Blantyre United
- Full name: Blantyre United Football Club
- Founded: 2008 as ESCOM Reserves
- Dissolved: 2018
- Ground: Kamuzu Stadium Blantyre, Malawi
- Capacity: 50,000
| Third colours |

= Blantyre United FC =

Blantyre United Football Club was a Malawian football (soccer) club based in Blantyre founded in 2008 and dissolved in 2018.

==History==
The club was founded in 2008 as a reserve side for Escom United.

In 2010, after won Southern Regional Football League and promoted to TNM Super League, was renamed Blantyre United.

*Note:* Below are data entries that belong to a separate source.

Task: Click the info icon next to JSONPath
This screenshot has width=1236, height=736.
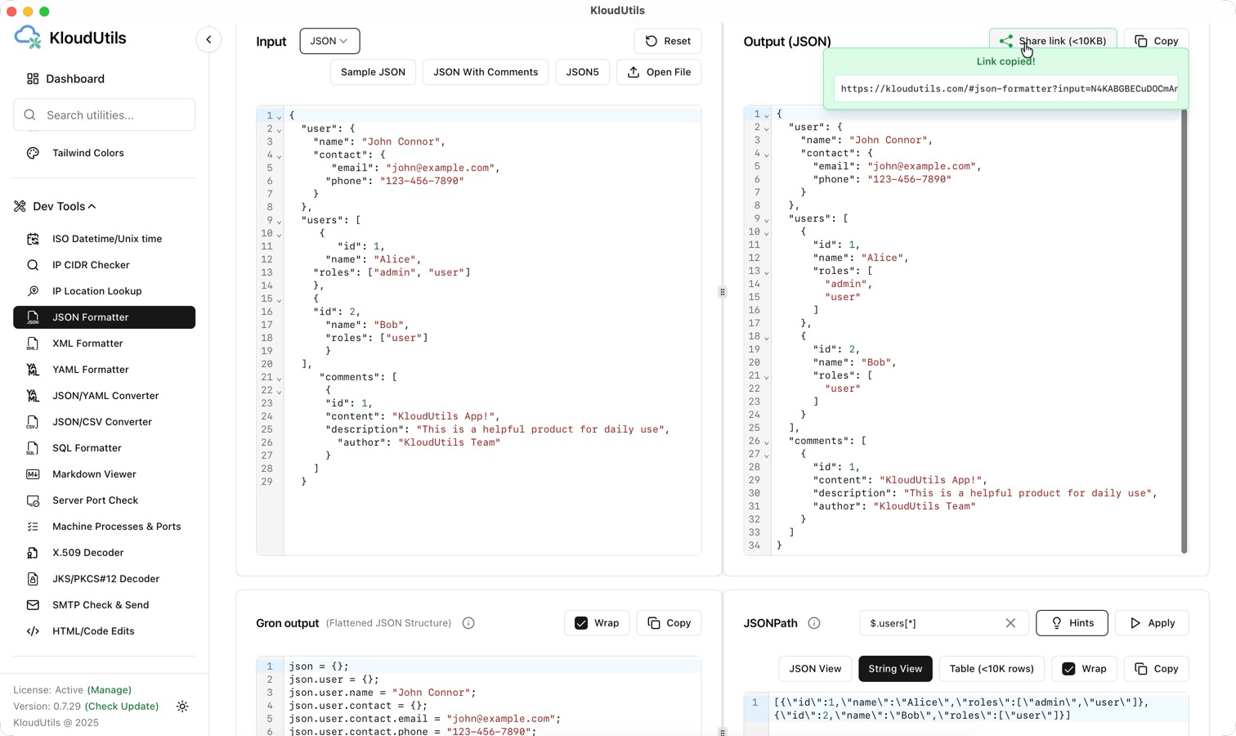Action: pyautogui.click(x=814, y=623)
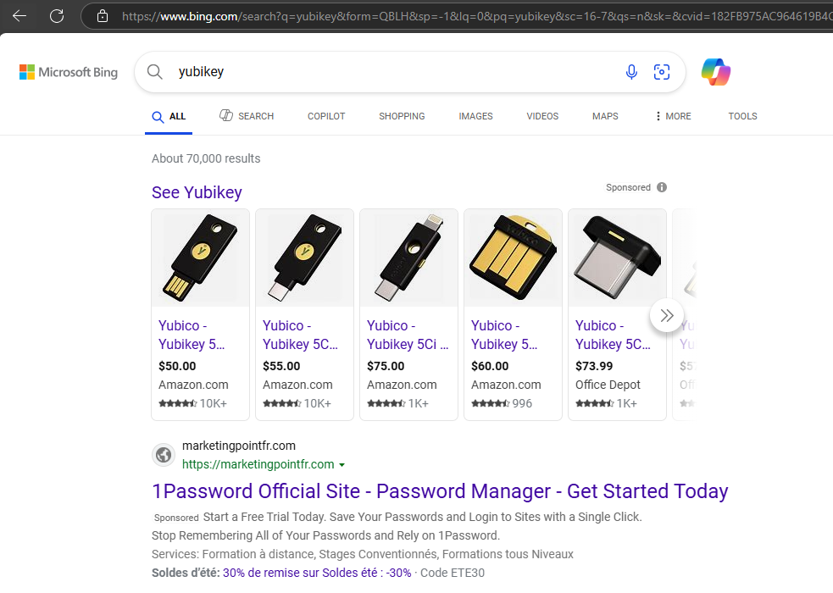The image size is (833, 593).
Task: Open 1Password Official Site ad link
Action: point(440,491)
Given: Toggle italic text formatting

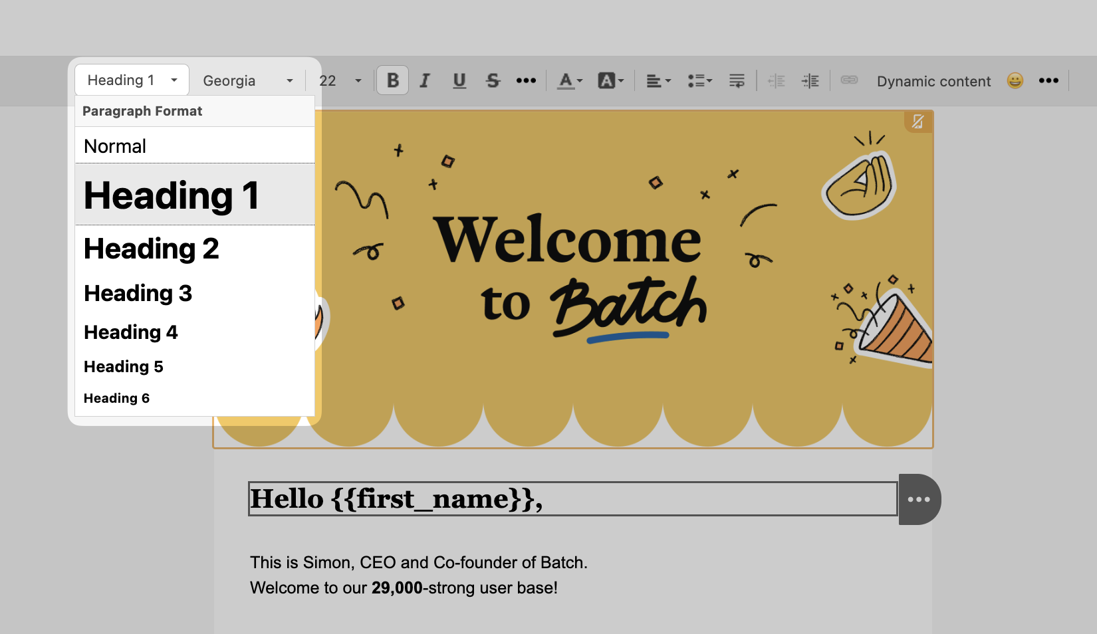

In the 2012–13 season, the Blantyre-based side finished 3rd, their best ever performance, but in the next season struggled to avoid relegation finishing 12th and relegated at the end of the 2014 season.

After two seasons in the Second Division, Blantyre United returned to Super League of Malawi, winning the Southern Region Football League in 2016 season, but relegated again after ranking 15th at the end of the 2017 season.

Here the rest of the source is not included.